British Bulldogs vs Dream Team for tag titles: The Bulldogs won a non-title match previously so the chase is truly on now. They have Capt. Lou Albano to counter Luscious Johnny Valiant on the other side. They beat the living crap out of Valentine for a while and trust me when I say that pre-injury to Dynamite Kid, the Bulldogs are probably the most fun team to watch ever. The Hammer gets a tag to Brutus Beefcake after hitting an inverted atomic drop. Brutus does his strut that he would do as the barber but fans hate it now. Albano and Valiant face off outside as they throw to commercial on the broadcast.

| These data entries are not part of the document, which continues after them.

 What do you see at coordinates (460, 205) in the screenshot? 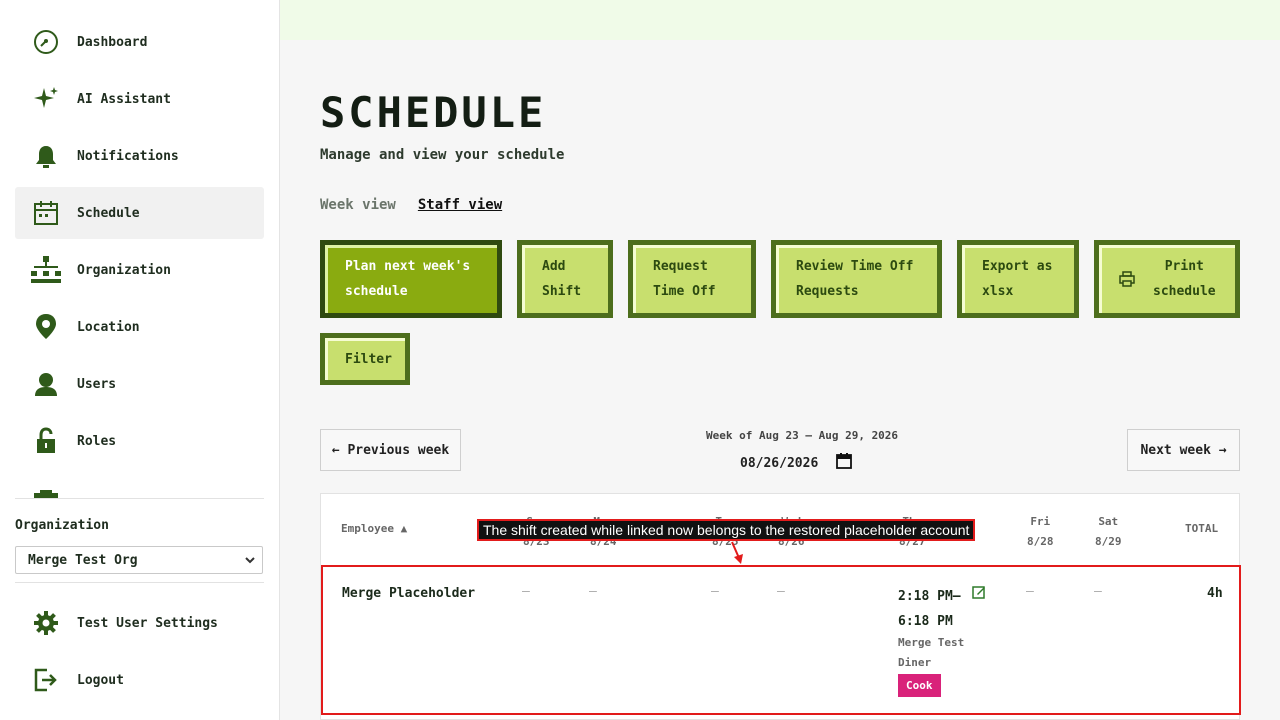
I see `tab-staff-view: Staff view` at bounding box center [460, 205].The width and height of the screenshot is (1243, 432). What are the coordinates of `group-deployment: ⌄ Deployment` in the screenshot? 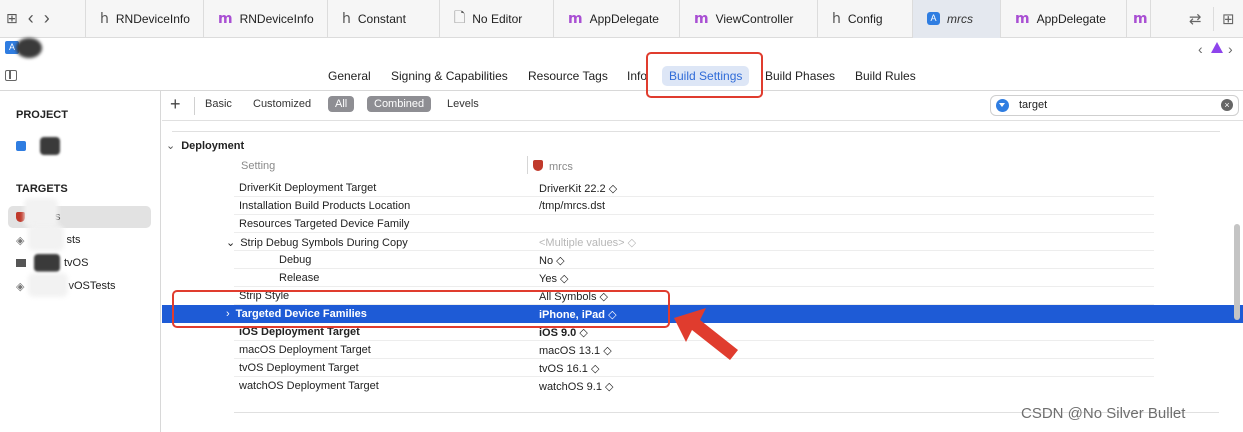 It's located at (205, 146).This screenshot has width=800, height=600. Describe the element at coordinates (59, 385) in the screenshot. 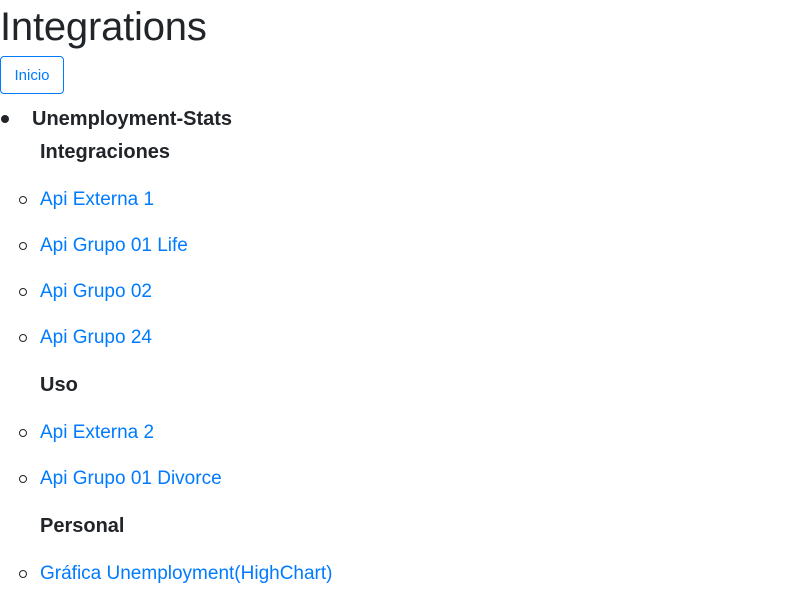

I see `section-heading-uso: Uso` at that location.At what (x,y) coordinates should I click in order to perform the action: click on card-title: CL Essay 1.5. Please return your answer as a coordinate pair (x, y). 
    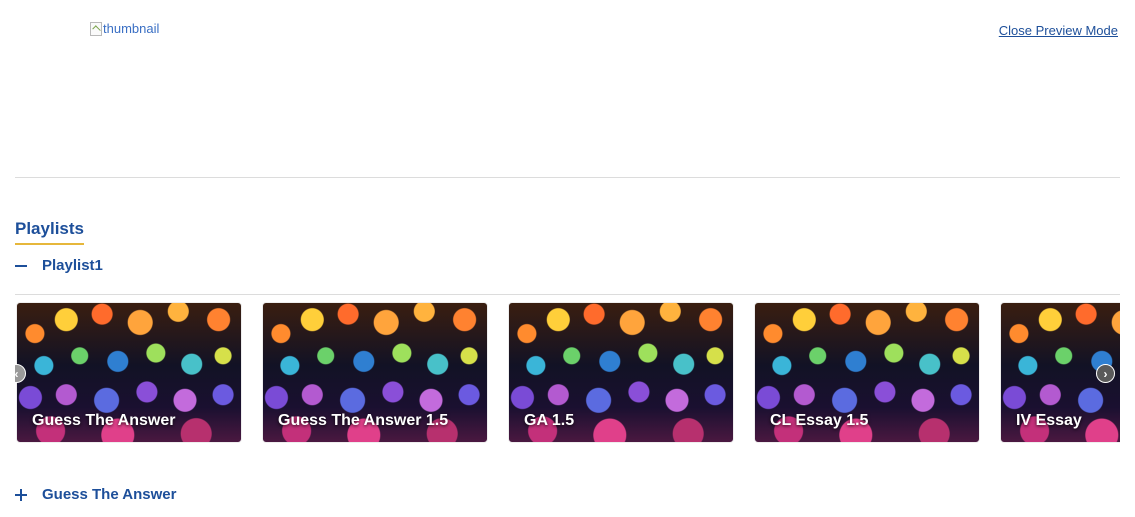
    Looking at the image, I should click on (820, 420).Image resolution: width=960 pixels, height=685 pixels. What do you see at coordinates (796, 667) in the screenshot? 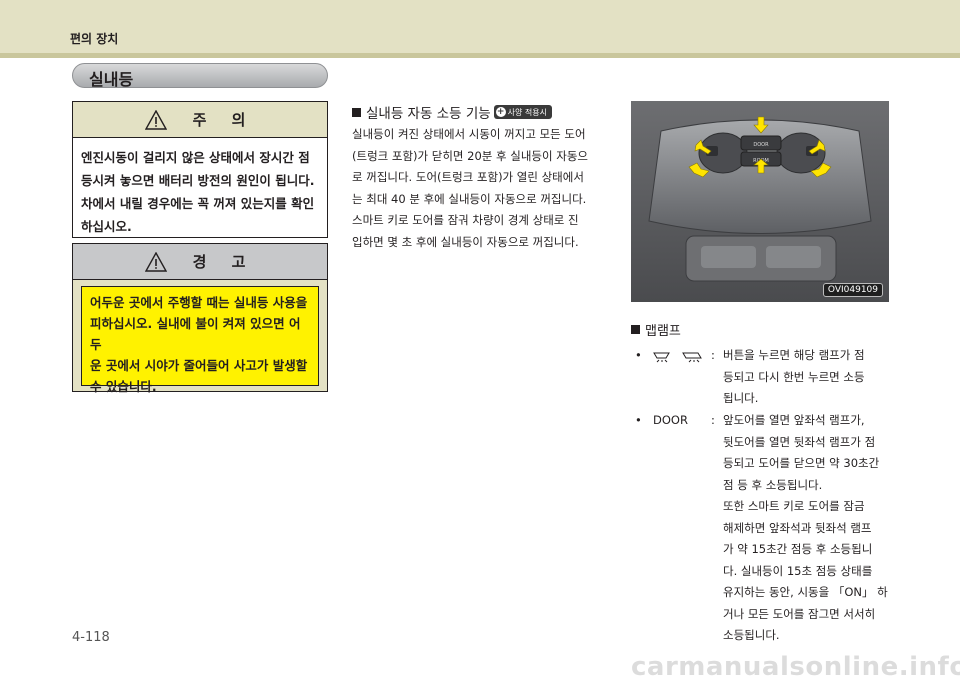
I see `watermark: carmanualsonline.info` at bounding box center [796, 667].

When they come back, Beefcake is in trouble and Davey Boy hits a missile dropkick. Ventura points out that “the champs are just not on tonight” which is true, they haven’t had much offense. Valentine is in and gets a figure four on Smith, but Dynamite comes in and leg drops Hammer. Loved that. Valentine takes back control with the strangest looking 2nd rope elbow ever, then a shoulderbreaker. Figure four try is kicked off this time, then Hammer goes up top but is slammed off. Tag and Dynamite explodes with a missile dropkick of his own, landing flat on his back too. Jeez, no wonder why he wore down. Then the beautiful snap suplex that Chris Benoit would also use. Things break down for a second, then Hammer and Dyanmite run the ropes and collide head on head, with Valentine landing on top and scoring a fluke 1-2-3. Pretty good match, was a fluke win that foreshadowed the finish at Wrestlemania 2 which was billed as the Bulldogs last shot at the titles.
Okerlund tells us he has no info from the “emergency trauma center” in a change of verbiage. They throw to the debut of the Real American video and holy nostalgia. Yes, this is includes the part where the kids rush Hogan when he’s parking his motorcycle. Personally I love two parts: when Hulk is chroma-keyed over historical places like the Liberty Bell and Statue of Liberty, and when he crumples up the picture of Khadafy. The missile launch is also a bit much.
Junkyard Dog vs Adrian Adonis: The Dog is a regular on the early SNMEs and Vince says “Yeah! Get down with the Dog!” as only he can. This is a matchup of two guys whose weight ballooned in the mid-80s, and both guys tragically died young in auto accidents. Vince compares Jesse to Adonis in term of attire, to which Ventura takes offense. I guess the East-West Connection is dead. Adonis would always bump like crazy, getting tied in the ropes, etc. JYD does some gay baiting which doesn’t quite hold up 30 years later. JYD hits Jimmy Hart and Ventura says the Dog is a bully and I concur. Dog misses a headbutt and Hart ties JYD’s leg to the bottom rope. An Adonis choke is stopped by referee Dave Hebner, who GRABS ADONIS’ HAIR. What in hell? Karma steps in when Hebner gets hit by JYD’s feet on an Adonis piledriver try. Jimmy Hart holds up the megaphone on the apron, but Adonis gets thrown into it. JYD covers for 1-2-3 but Adonis literally kicks out at 2.95. Very strange finish.
They wrap up with a doctor telling us Hogan has rib, lower back, and neck injuries and he will be going for X-rays. Jeez that was fast. Health care was different in 1986. That would be the story for the Hogan-Bundy Mania 2 match, which is actually better than most people remember. I liked it because it was a rare chance for Jesse Ventura on play by play with a very game Elvira on color.
Summary: A lot of stuff happened here, but I just wasn’t feeling it outside of the Bulldogs match, and even then their Mania 2 match is probably better. Pass on this one and just go look up British Bulldogs matches from the 1984-86 era on YouTube.